■ Assigned task ■
Determine how many lines of the entries that follow contain "panel", and respond with that number alone.

■ Given data ■
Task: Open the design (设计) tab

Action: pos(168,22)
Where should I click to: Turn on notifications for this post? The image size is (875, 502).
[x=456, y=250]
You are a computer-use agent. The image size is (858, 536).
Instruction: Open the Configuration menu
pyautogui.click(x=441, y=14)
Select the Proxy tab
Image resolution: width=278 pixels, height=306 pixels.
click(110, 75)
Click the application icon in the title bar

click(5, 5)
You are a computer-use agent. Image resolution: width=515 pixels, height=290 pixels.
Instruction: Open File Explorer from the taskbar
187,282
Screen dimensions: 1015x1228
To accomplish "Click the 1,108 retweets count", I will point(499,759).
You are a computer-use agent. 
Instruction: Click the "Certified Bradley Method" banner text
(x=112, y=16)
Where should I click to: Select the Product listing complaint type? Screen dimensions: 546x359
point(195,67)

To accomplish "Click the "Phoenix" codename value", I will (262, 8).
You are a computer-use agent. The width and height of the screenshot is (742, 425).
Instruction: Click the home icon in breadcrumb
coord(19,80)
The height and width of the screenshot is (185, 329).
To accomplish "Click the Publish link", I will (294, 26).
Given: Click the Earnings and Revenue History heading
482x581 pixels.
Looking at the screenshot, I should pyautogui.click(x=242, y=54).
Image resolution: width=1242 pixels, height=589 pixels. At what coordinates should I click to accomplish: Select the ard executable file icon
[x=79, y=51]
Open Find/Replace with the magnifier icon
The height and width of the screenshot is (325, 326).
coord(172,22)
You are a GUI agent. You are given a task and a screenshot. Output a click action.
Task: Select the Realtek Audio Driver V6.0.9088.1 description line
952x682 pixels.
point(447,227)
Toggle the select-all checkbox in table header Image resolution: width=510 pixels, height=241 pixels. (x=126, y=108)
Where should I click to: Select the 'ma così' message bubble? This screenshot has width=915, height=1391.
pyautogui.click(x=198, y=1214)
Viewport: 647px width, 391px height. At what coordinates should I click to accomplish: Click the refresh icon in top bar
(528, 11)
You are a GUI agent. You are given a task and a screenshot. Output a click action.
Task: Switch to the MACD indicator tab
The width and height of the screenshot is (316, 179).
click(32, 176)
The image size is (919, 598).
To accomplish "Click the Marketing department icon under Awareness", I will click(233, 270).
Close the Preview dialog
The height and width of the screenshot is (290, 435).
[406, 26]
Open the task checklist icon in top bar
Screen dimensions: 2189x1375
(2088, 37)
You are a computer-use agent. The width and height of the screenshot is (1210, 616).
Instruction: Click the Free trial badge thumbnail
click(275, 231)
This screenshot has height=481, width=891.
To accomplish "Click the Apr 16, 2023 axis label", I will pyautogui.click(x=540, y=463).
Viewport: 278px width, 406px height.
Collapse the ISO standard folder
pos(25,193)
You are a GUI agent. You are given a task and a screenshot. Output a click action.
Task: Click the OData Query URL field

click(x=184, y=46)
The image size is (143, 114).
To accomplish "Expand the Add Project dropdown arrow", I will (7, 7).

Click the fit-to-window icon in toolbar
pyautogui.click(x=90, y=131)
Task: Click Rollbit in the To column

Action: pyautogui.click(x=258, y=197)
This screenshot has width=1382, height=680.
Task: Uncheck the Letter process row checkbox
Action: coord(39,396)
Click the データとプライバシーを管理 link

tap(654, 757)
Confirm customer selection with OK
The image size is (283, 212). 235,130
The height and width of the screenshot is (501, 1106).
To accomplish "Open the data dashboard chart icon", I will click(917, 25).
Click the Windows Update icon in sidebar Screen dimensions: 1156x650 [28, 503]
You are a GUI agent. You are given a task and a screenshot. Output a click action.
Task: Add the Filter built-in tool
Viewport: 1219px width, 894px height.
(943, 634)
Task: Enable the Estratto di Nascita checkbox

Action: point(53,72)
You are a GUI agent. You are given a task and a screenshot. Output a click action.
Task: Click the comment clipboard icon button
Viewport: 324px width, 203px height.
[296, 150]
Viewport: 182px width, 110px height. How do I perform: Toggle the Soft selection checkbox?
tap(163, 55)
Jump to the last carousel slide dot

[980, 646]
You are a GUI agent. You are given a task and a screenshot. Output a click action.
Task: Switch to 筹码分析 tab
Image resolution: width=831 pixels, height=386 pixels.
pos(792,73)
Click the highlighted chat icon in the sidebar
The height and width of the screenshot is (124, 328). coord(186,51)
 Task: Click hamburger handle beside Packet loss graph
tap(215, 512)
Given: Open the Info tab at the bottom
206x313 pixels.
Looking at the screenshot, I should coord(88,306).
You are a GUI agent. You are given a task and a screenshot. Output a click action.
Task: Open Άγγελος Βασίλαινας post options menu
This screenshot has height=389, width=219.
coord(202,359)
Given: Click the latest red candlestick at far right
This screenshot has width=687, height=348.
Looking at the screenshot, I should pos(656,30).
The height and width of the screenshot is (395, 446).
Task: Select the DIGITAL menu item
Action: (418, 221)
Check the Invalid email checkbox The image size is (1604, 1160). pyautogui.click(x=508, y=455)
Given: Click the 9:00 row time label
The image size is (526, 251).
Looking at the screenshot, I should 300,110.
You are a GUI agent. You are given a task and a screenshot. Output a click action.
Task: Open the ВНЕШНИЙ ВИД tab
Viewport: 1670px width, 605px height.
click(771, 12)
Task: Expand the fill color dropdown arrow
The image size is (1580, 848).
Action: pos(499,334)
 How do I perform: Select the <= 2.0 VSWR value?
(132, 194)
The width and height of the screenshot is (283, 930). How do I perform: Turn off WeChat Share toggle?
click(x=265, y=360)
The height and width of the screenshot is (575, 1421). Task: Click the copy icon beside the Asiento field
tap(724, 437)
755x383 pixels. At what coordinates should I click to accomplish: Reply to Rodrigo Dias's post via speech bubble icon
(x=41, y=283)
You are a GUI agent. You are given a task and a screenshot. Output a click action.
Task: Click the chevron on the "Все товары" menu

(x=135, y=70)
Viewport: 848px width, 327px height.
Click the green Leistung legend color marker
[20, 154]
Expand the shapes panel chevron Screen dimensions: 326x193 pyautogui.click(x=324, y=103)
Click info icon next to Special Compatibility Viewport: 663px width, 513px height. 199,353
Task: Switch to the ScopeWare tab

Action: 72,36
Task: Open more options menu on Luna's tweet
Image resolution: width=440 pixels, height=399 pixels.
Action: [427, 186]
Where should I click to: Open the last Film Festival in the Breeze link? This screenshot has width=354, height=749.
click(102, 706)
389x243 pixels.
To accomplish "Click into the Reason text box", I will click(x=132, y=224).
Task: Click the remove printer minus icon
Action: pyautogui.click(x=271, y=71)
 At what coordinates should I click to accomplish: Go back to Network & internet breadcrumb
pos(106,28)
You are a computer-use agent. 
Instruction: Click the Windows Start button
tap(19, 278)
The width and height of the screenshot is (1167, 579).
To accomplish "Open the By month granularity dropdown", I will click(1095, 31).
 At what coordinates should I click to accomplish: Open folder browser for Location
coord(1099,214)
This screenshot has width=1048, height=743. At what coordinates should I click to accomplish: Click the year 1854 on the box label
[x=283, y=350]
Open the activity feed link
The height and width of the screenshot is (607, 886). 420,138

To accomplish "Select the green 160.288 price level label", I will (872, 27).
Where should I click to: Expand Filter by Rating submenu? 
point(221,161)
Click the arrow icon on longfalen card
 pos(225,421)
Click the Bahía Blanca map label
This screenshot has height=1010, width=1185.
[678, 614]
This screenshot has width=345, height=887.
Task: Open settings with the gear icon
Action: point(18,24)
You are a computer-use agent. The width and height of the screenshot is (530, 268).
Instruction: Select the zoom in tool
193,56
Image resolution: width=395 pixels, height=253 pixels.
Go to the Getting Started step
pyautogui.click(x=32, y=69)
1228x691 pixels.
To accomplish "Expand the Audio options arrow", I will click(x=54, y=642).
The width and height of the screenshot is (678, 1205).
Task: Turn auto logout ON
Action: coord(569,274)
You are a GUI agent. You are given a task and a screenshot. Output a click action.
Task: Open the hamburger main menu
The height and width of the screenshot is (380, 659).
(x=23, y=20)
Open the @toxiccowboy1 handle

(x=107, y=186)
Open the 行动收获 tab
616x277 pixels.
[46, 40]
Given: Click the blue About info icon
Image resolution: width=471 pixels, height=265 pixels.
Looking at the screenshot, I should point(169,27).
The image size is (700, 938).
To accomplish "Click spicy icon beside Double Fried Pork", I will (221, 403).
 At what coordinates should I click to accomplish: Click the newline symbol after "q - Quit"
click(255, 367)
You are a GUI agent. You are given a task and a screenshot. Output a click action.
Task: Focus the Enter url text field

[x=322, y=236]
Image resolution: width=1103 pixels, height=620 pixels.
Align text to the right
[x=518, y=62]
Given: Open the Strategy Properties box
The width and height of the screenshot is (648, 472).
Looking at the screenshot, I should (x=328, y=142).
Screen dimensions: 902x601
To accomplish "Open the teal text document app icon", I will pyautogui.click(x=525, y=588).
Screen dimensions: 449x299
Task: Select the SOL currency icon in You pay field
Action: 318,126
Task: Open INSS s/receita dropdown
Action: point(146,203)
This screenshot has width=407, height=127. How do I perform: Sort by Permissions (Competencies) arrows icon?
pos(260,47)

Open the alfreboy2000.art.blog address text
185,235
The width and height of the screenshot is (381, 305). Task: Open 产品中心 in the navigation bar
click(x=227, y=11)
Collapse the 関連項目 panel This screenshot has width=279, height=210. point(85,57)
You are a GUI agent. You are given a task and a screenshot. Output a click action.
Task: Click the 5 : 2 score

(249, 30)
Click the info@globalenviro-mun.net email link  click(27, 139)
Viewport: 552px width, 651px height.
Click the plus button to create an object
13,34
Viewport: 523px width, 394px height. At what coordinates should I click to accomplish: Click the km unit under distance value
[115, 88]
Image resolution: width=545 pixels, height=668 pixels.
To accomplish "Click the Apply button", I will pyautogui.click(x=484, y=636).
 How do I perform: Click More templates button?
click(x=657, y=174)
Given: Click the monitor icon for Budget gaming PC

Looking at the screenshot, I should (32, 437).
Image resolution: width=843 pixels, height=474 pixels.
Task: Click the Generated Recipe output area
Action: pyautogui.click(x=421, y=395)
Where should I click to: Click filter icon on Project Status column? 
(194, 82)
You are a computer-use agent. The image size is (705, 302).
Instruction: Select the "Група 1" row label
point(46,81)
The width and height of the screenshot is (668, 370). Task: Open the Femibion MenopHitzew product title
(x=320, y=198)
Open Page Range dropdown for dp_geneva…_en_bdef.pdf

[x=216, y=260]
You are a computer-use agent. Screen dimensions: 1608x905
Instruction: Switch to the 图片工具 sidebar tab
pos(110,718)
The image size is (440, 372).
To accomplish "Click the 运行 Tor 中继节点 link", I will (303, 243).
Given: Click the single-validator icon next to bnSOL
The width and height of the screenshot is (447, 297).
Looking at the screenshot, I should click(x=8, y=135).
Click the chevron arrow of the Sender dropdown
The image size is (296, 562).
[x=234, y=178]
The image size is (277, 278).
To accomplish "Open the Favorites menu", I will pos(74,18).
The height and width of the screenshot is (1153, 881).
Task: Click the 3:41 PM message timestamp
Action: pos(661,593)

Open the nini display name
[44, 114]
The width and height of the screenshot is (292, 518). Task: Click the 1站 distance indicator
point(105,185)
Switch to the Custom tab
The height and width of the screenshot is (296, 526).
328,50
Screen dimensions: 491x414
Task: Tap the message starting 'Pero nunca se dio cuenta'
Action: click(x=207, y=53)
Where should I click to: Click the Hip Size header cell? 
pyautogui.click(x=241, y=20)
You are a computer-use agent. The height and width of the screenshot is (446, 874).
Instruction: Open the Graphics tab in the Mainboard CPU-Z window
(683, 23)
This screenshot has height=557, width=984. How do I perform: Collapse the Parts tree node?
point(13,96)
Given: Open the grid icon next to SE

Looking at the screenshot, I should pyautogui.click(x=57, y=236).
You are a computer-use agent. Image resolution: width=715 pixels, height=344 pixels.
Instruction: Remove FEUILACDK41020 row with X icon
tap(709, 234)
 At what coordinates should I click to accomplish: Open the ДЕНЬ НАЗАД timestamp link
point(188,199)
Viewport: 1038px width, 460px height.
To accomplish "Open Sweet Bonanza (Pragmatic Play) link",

■ Written response ■
2